It occurs to us that being 26/27 is about the best thing to be, in a normal world. However, in India, South India to be more specific, being 26/27 and single and living under your parents’ roof is about the stupidest thing you can do. For starters, because you live with the folks, there are curfews and suchlike stupidities and other assortments of guilt trips for all the times that you neglect family dinners and go out and get drunk instead!

I text all the available-in-Chennai folk for a spontaneous midnight gathering and everyone says, “Yes, we’ll be there, name the time and place”. So, we meet, bride included. It’s a snapshot send-off for her. Only the people she likes and cares about are sitting at the table, talking nonsense as always. We’re asking her how she met her husband and how they decided to get married. It’s a time to analyse our own love stories and wonder why we never thought to be sensible.

We’re set to meet at 11, and some of us are on time. Well, I’m on time, which effectively means, everyone else will run late. If I be on time, the world is definitely running late! We meet, we talk, laugh, hug, wonder, ask stupid questions about who’s getting married next. Wondering if we’ve gone to meet A and S’s baby boy yet. At the end of it all, when we had to leave because Chennai is not open longer than 11.30, the bride is happy. We’re waiting to meet at the wedding and talk some more.

The next day of practice sees us introspect a little more. Confide a little more. Find out more common friends. Because, Chennai is a little English village and everyone knows everyone else and their brother. P and I hide behind the curtains to get our steps right and the boys are secretly pleased. When we come out, there is a camera recording the proceedings in the great hope that we were actually up to something. So they settled for the sexy dance step instead. “Girls, I don’t think you’re getting that step right. Priyanka Chopra does it really well in that song. I think you should rehearse it properly.” We can only roll our eyes and get on with it.

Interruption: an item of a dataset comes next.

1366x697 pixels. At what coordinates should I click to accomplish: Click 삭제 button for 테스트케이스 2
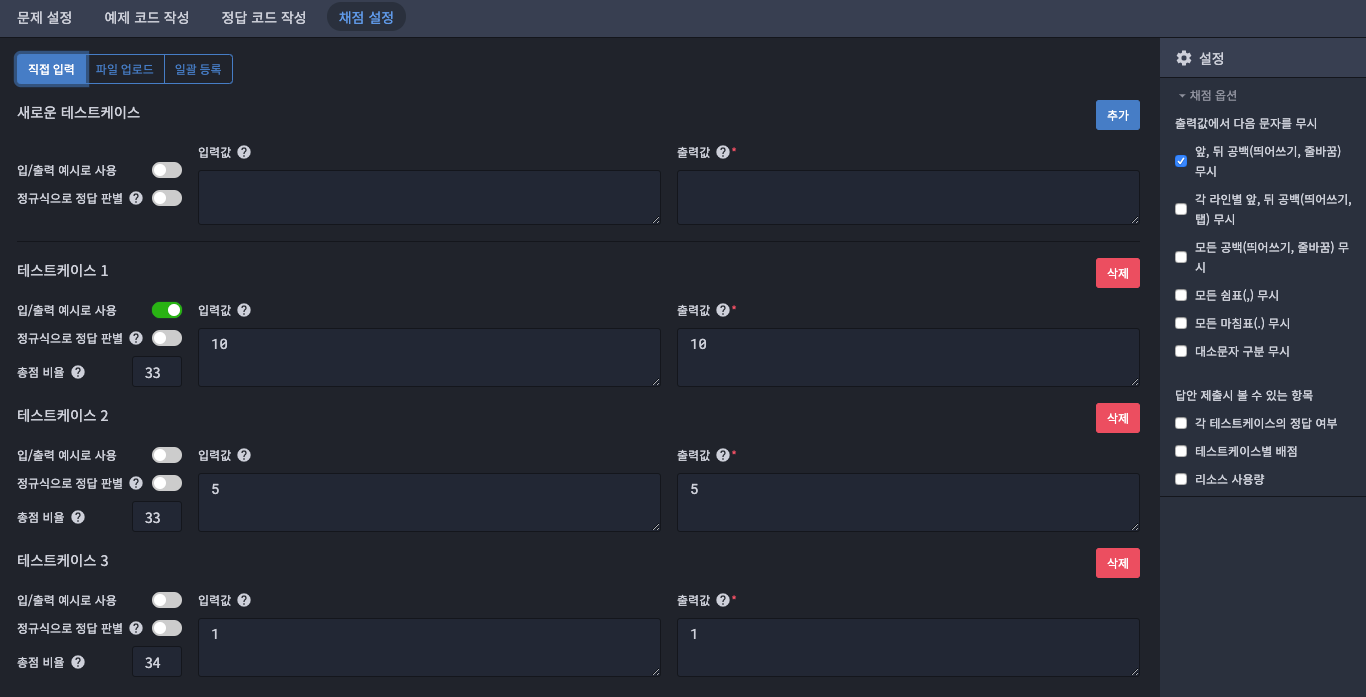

More songs are chosen, YouTubed for steps and so on, clipped, choreographed, perfected and finalized. At the end of it, after much back and forth, AP has one thing to say, “We may not put on the best show ever, but one thing’s for sure, thanks to P, we won’t repeat a single step!”

Dinner conversations are pure rewind. It’s never tiresome. We bring up a few uncomfortable topics of conversation – the misunderstandings we had. If this was an American movie, at this juncture in the narrative, the protagonists would have had a big ass fight and walked off and the group would have had to split up. “Shit, what was that about? We were so idiotic then, right?” is the common consensus.

It is exactly then that I know, 20 years down the line, spouses and babies notwithstanding, we’ll still be friends. And friends are about the only relations for whom you don’t have to trip over yourself to prove anything.

2 comments:

  1. A nostalgic post about the relationship with the friends in schooldays!!Nice one Shruti!!!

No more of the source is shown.